### WHAT IS EXPECTED
Would you output the lines from the one containing "Task: Click the blue verified badge" through the final line of the entries, exactly and with pictures omitted?

### SUPPLIED RECORDS
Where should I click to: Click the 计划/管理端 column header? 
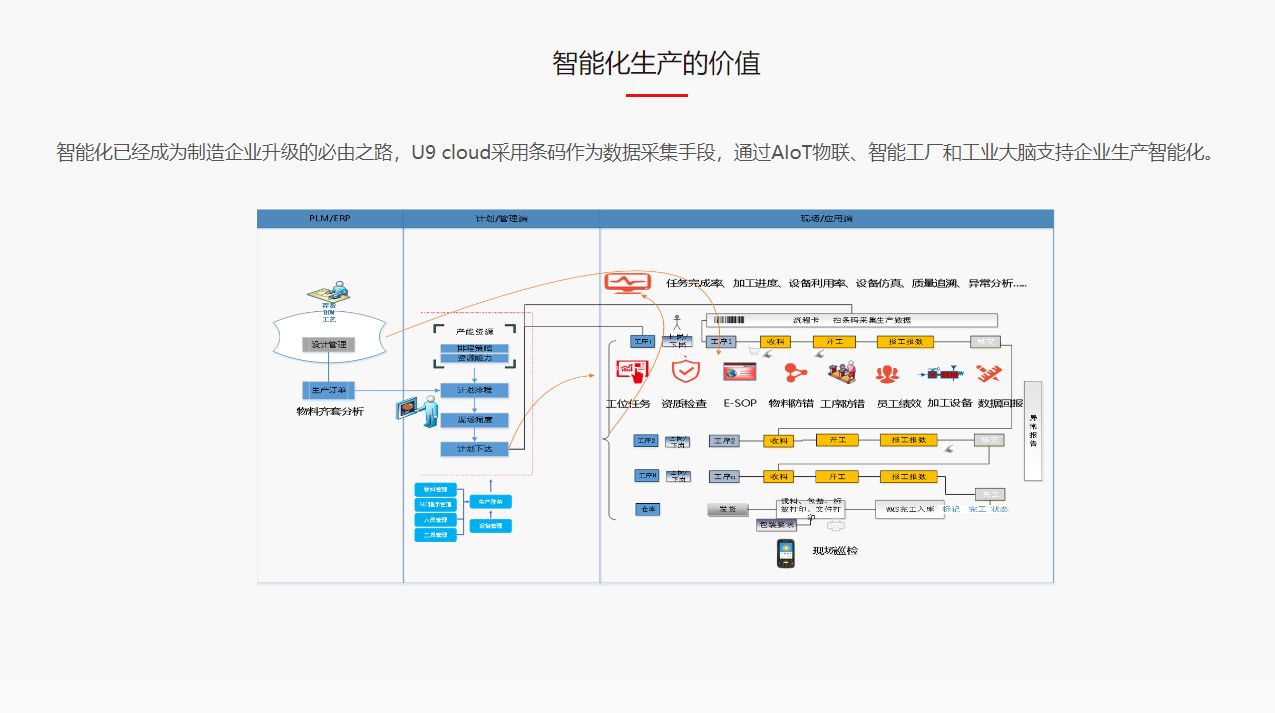(x=501, y=218)
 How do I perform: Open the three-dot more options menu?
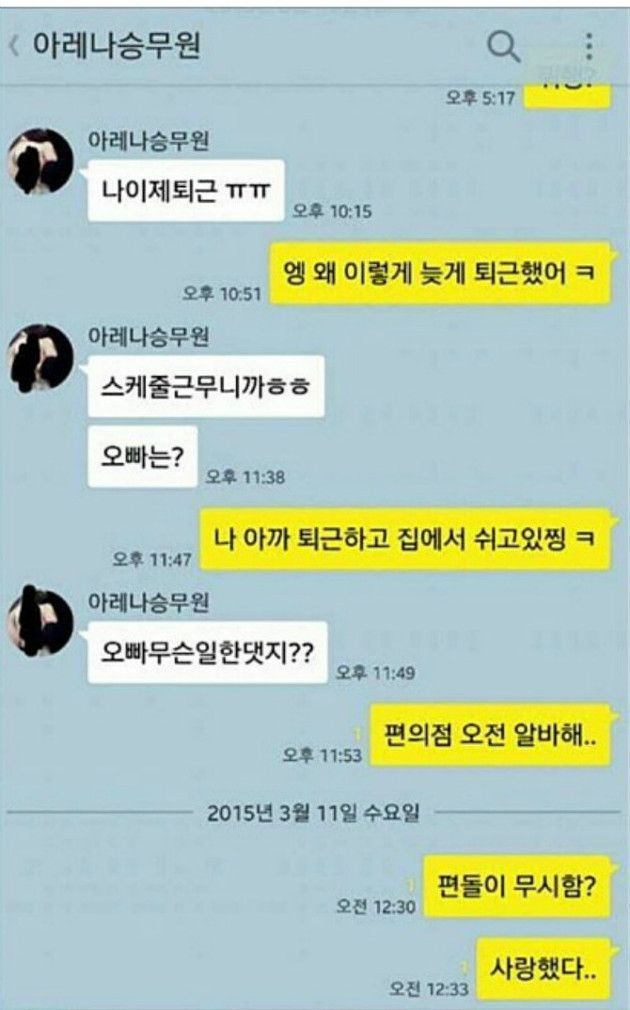589,46

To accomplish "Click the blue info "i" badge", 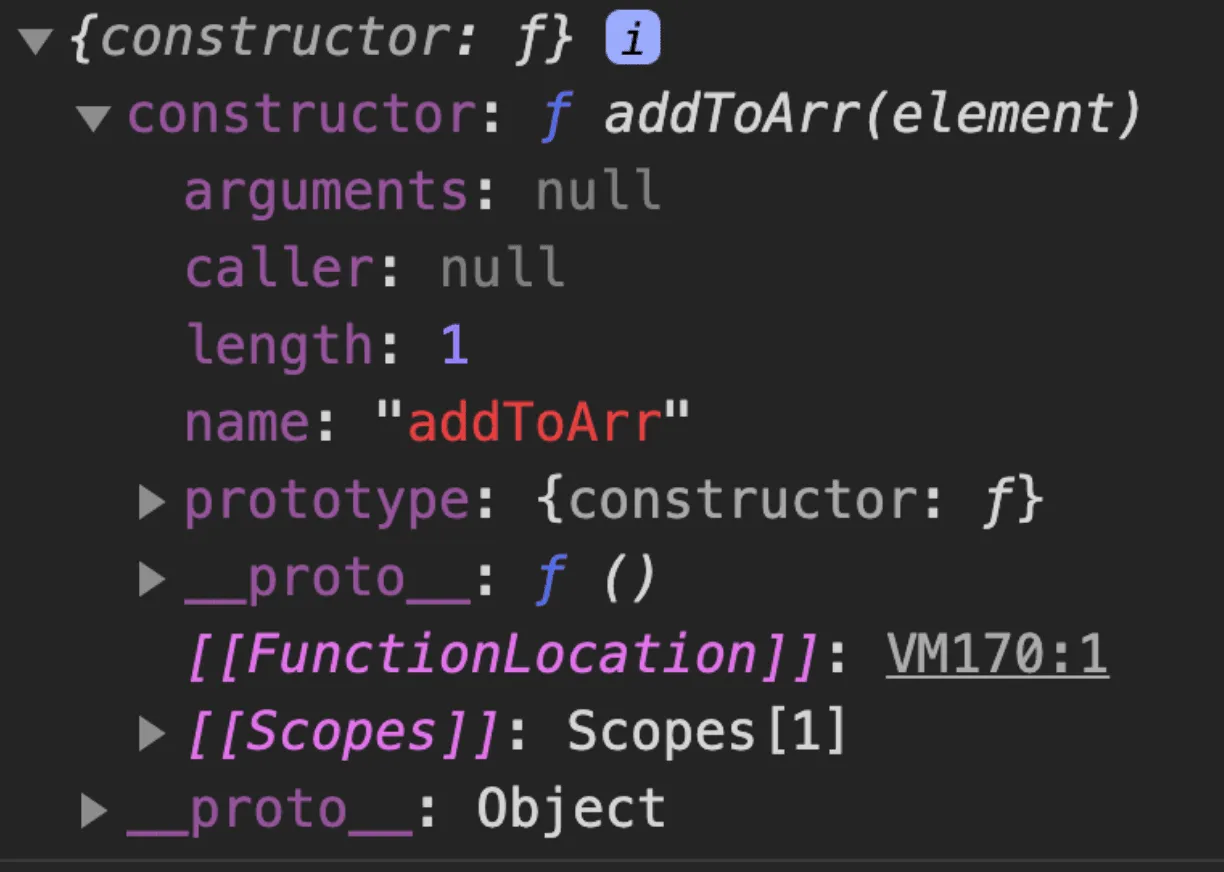I will pos(632,41).
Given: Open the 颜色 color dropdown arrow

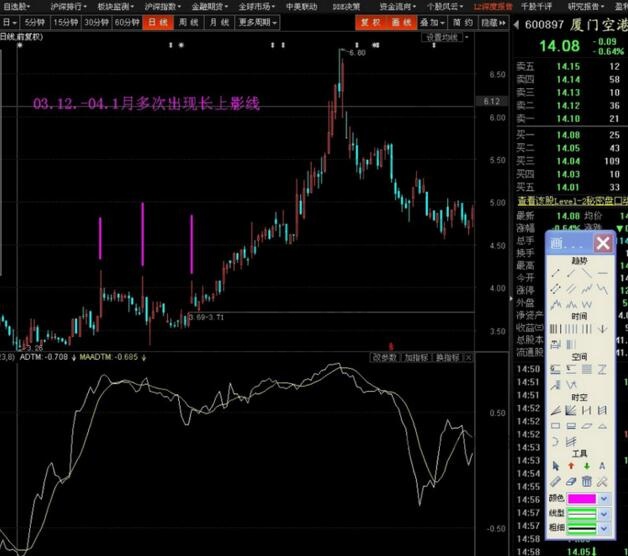Looking at the screenshot, I should 603,498.
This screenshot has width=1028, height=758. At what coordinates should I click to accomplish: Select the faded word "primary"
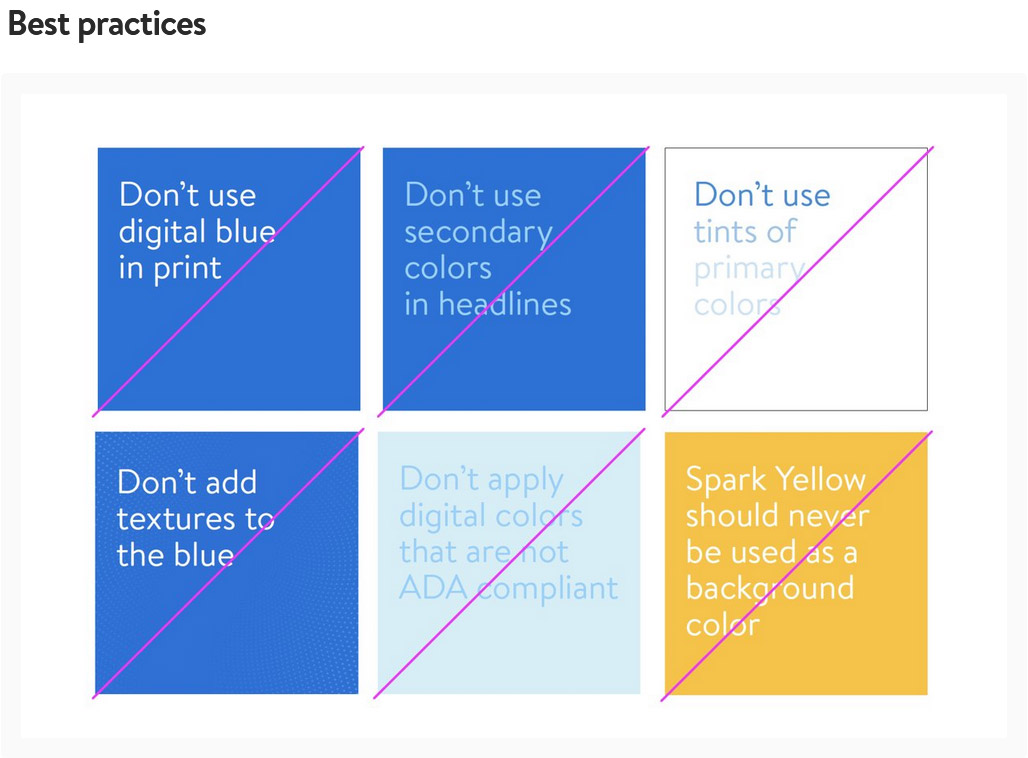749,268
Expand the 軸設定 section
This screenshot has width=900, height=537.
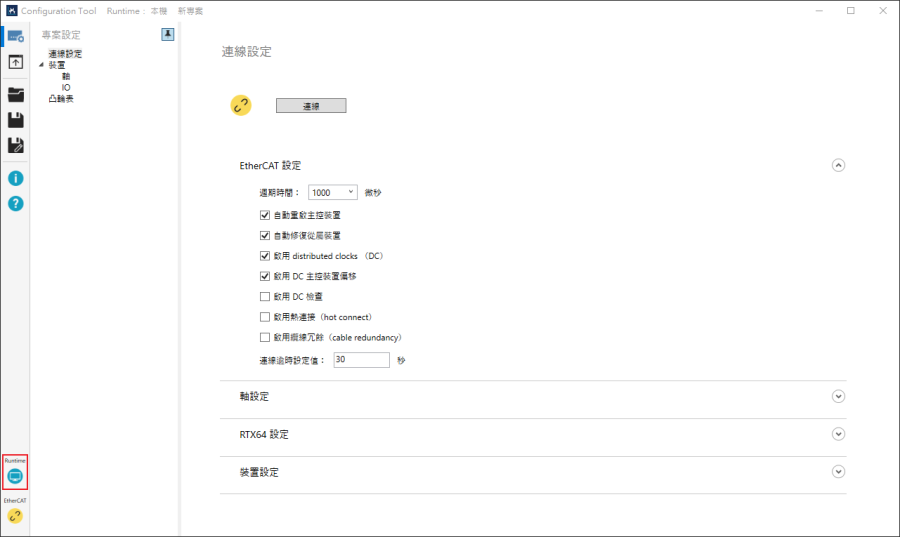pyautogui.click(x=838, y=396)
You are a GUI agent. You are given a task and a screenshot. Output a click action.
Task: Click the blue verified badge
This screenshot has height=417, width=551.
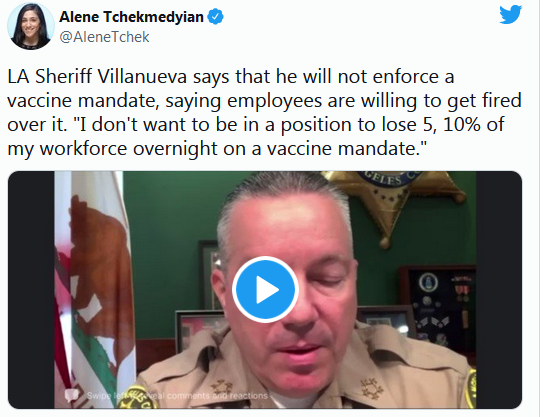click(x=216, y=17)
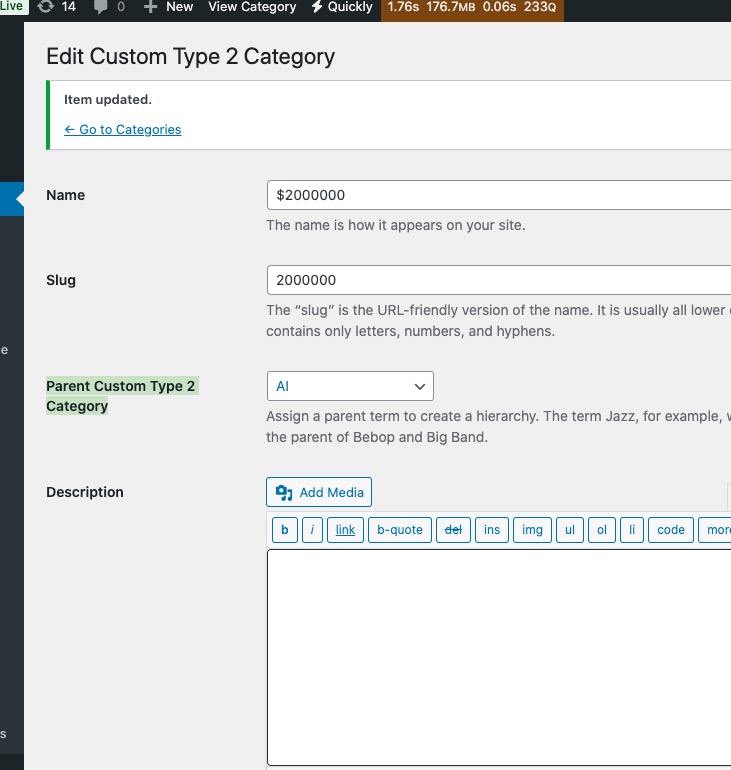Insert a link from the editor toolbar
731x770 pixels.
[x=345, y=530]
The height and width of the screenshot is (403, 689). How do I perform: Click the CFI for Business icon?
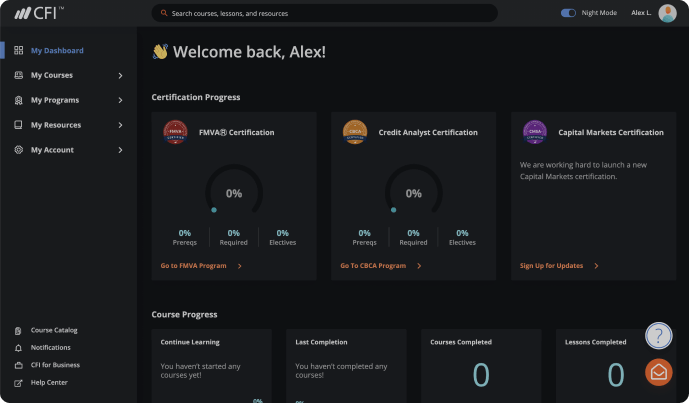(18, 365)
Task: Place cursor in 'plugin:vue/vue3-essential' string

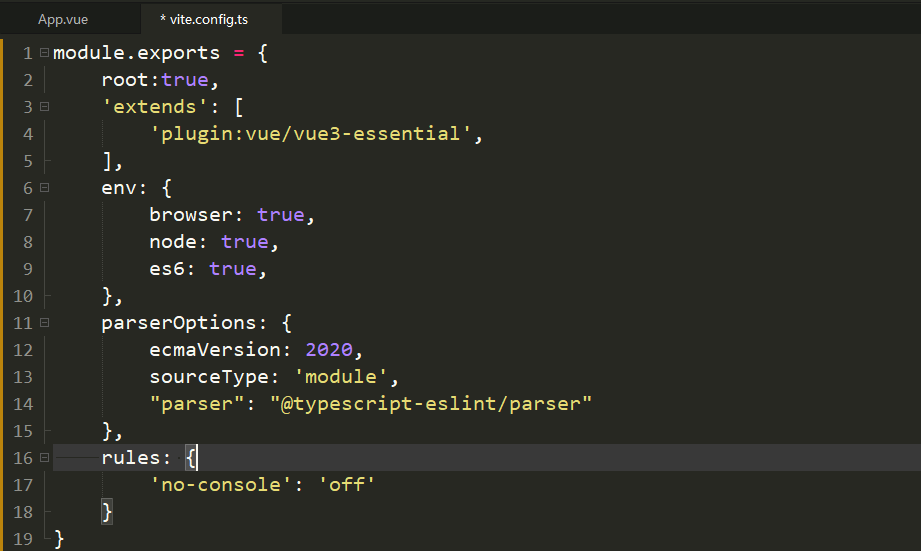Action: tap(310, 134)
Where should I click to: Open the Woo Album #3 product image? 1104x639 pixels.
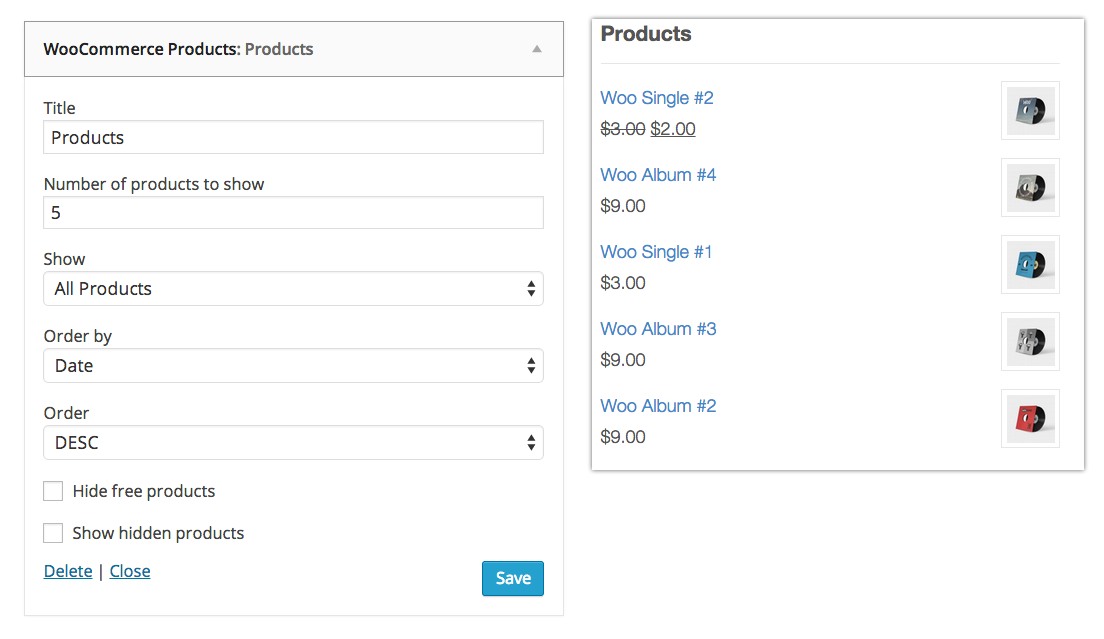coord(1030,341)
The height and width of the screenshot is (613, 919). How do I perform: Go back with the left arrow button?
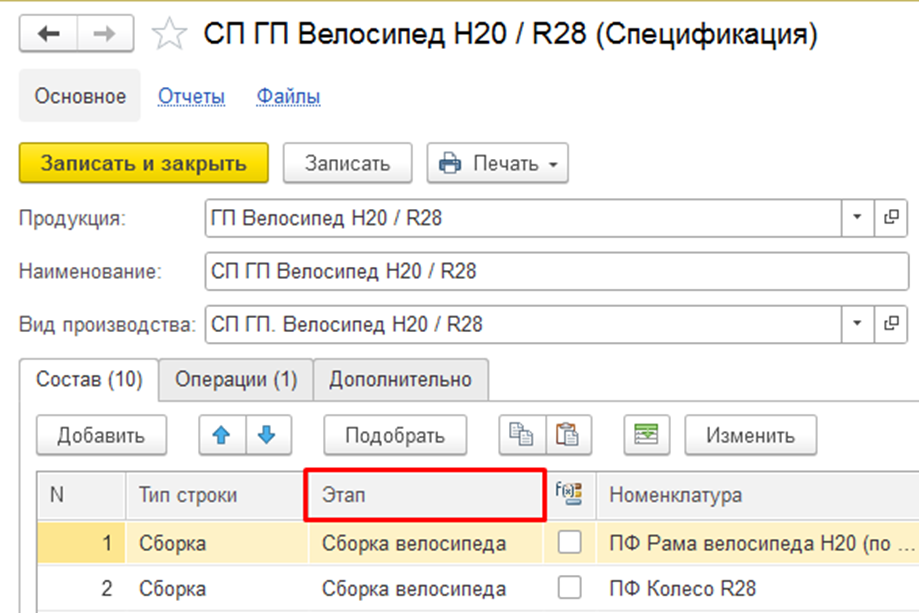[49, 34]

### FINAL ANSWER
Task: Click the blue verified badge
This screenshot has height=417, width=551.
click(x=216, y=17)
Insert a link from the editor toolbar
731x770 pixels.
[x=345, y=530]
The height and width of the screenshot is (403, 689). How do I perform: Click the CFI for Business icon?
(18, 365)
Task: Place cursor in 'plugin:vue/vue3-essential' string

Action: tap(310, 134)
Where should I click to: Open the Woo Album #3 product image? 1104x639 pixels.
coord(1030,341)
The height and width of the screenshot is (613, 919). How do I perform: Go back with the left arrow button?
[49, 34]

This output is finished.